Produced in New York in 1940, Cynthia Weil started composing hit songs in the 1960s and went on to really have a long and varied career as a composer. She continued writing to the 1980s, however, and helped compose tunes like “Running With the Night” for Lionel Ritchie. A lot of her best known tunes were composed in partnership along with her husband and fellow composer Barry Mann.
Songwriter. Created October 18, 1940, in Nyc and raised to the Upper West Side, Cynthia Weil started her long and prolific songwriting profession when she was in her early 20s. She started out working at Frank Loesser’s music publishing company, but her extraordinary power to write lyrics that went to the heart of human emotion and experience finally led her to Aldon Music.
For Cynthia Weil, though, the main songwriter in the Brill Building was Barry Mann, an exceptionally gifted composer. The two became a songwriting team in 1960 and shortly started churning out hits in once as their professional partnership became private. Weil afterwards recalled that an immediate crush on Mann was really the reason she joined Aldon Music: “While I had been composing with Teddy, Barry came up with Harry Greenfield to play him a tune. Therefore I mentioned, ‘So who is the cute man?’ I inquired who he was, and when he had a girlfriend as well as the whole thing. Judy Tannen, who had been the secretary there, said, ‘Well he writes to get a buddy of mine named Don Kirshner. So just why do not you go up there and perhaps you will see him and get him to ask you outside.’ I went up there, really stalking Barry, and were left having a profession. But everything starts with lust!”
By 1961, the pair’s relationship had blossomed into full blown love affair plus they wed in August of this year. You needed to make. You needed to make quickly. You’d to learn. You made plenty of errors, and you composed lots of junk. But it had been all section of the learning procedure.” Mann and Weil would go to appreciate among the very most successful songwriting careers in history; the two are believed to result in the selling of 200 million records world-wide.
Weil’s lyrics helped shape the rebellious approach that came to characterize the decade.
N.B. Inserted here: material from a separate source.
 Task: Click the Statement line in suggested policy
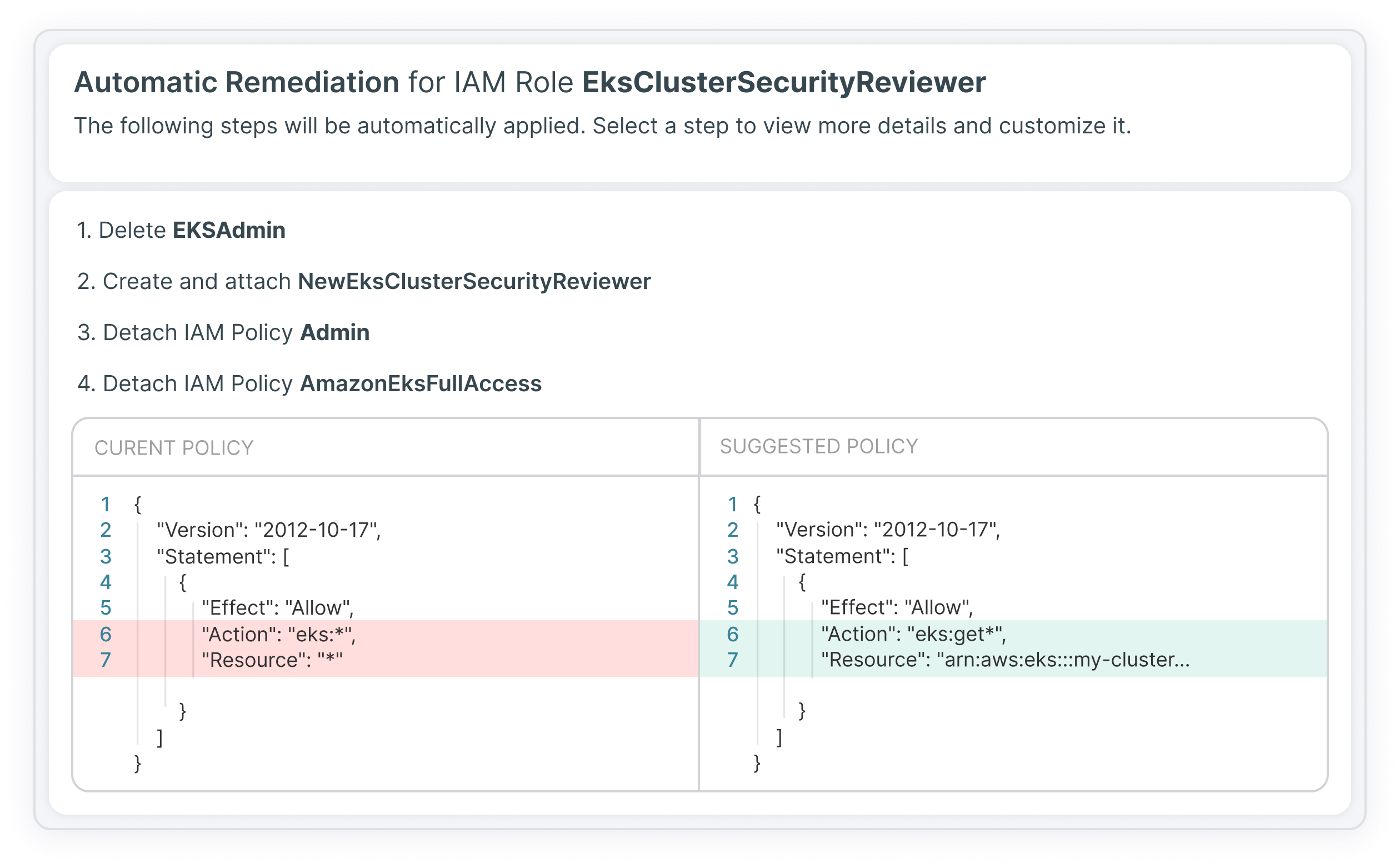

She wrote about real people who have real issues and was not frightened to handle hot-button issues like racism, war, and urban decay. She was also among the very emotionally honest and provocative lyricists of her time, composing love songs that resonated widely. “I was really lucky,” Mann said, “to possess a writing associate that really is excellent with words and in once quite soulful. Cynthia’s lyrics consistently expressed the feelings folks felt but they could not express themselves.”
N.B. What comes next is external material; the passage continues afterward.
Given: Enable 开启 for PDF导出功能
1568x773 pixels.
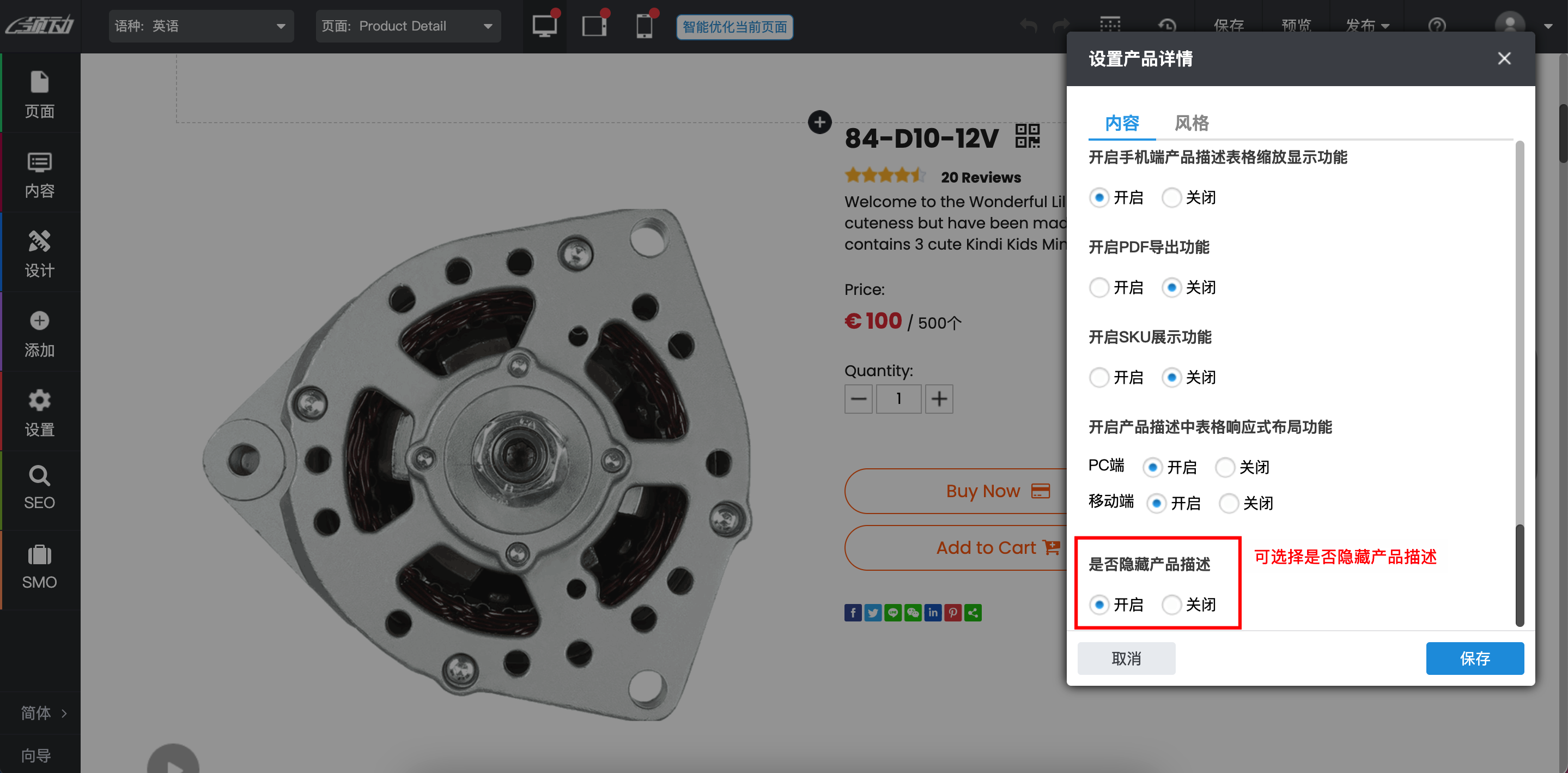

Among the duo’s best tunes was 1964’s “You’ve Lost That Lovin’ Feeling,” composed for The Righteous Brothers. We loved what we heard, went back to the resort, and composed two verses and refrains of ‘You’ve Lost That Lovin’ Feeling.’ We were not certain how to stop the refrain and believed the name was not powerful enough. We called and played what we’d over the phone for Phil. He went on to create among the very soulful, advanced and creative records ever made.”
But Mann and Weil kept going strong, exhibiting an ability to keep present by adjusting to new times and new fashions. As Weil said, “We never purposely changed designs. We wrote what seemed good to us and expected it might locate a house… We somehow were able to live through the tendencies without succumbing to them. When disco came in, we survived without composing a disco tune.”
In 1977, Weil helped Dolly Parton cross over from state into pop music using the hit “Here You Come Again.” Twenty years after, Weil composed the chart-topping country record “Wrong Again” for Martina McBride. In 1983, Weil co-composed “Running With the Night” with Lionel Ritchie and helped establish R&B vocalist James Ingram’s career with “Just Once.” Weil and Mann also co-composed “Somewhere Out There” with composer James Horner. In exactly the same year, Mann and Weil together won induction to the Songwriter’s Hall of Fame.
Weil and Mann have continued to work jointly through recent decades. Weil, who’d dreamed of a job as a dancer or performer as a young girl, was thrilled to get an opportunity to appear on Broadway. Mann sang and played their tunes while Weil recounted stories from their profession and private lives. In 2008, Mann and Weil composed an initial pop musical on the basis of the film Mask.
When asked what advice she’d give to budding songwriters, Weil responded: “As William Goldman said in regards to the film industry, ‘Nobody knows anything.’ It is the exact same thing in the music business. Lots of men spend their lives saying no because it is a simpler solution to maintain your occupation. You have to believe in yourself when you have got something, and just keep pounding on the door, because in case you thump long enough, somebody will open it. You will likely strike these in the face, but occasionally it is something you have got to do. There’s the great creative section of it. The writing is the best component. When you feel great in what you have composed, there’s only no high that’s greater.”